The most impressive paso
is the image of the Macarena, the local Virgin Mary, accompanied by
more than 2,000 people, many in period costume, including Roman
soldiers. Crowds of people walk backwards at the same speed as the
approaching virgin, which keeps pace with the slow but steady beat of
a drum. Other band members periodically launch into strident, high
pitched music.
For the people of Seville the
appearance of “their” Virgin Mary is the climax. Members
of the adoring crowd gaze up at the face of the virgin, with
veneration and adoration. As she slowly passes, illuminated by
hundreds of candles, looking down on the crowd with humility, pathos
and holy appeal, she almost appears real.
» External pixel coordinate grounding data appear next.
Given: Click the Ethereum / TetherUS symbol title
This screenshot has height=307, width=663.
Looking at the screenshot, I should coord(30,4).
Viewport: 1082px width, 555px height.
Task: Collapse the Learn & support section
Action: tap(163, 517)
Members of the crows cast
flowers over her; others call out her name and tears flow unashamedly
down their cheeks.
Each paso
is on the streets for 14 hours; when a procession finishes (back at
the parish church where the image normally resides) and the bearers
emerge from underneath, the backs of their necks ands their shoulders
are raw and bleeding. The blood and weariness are their gift to the
Virgin, their hope of receiving some blessing for their penitence and
faithfulness.
Each city and town in Andalucia has
its own accent on the celebrations. Nevertheless, they all portray
life, colour, culture, music and dance, with deep religious meaning.
In major cities such as Malaga, the
processions go on for miles and last until the early hours of the
morning, every day through the Easter week. Children as young as 3 or
4 take part and crowds swell into hundreds of thousands.
What about Biblical faith?
Where does Biblical faith enter the
equation? The objects of devotion during Semana Santa are visible,
tangible, recognisable. Some of the images are haunting. The
essence of the event can easily be captured on film and taken home by
visitors. Here, it is possible to observe Sevillanos at worship,
without having to enter a church building. Once Semana Santa is over
and the obligations to religious process satisfied, the city prepares
to let its hair down in the annual Feria
de Abril, or April Fair,
where wine, women and song are celebrated anew. Yet, religious show
aside, there is no sense that God has been touched, that people have
even been focused on Him. The problem of man-made religion is that
the Living God is invariably left out of the picture.
The object of Biblical faith is Jesus
Christ. Anything less than relationship with Him is ineffectual.
Religion finishes the act and moves on to other things. Faith
informs and influences our entire lives, attitudes, relationships and
decisions. If God lives in a temple, a shrine, an altar or an event,
we are on our own when we turn and walk away. The event is defined
in terms of time and place. If our Christianity is to be real, it
must be capable of moving from celebration and form to the mundaneity
of the quotidian, our everyday lives and circumstances. After all,
we are not just flesh and blood entities, but shaped for eternity.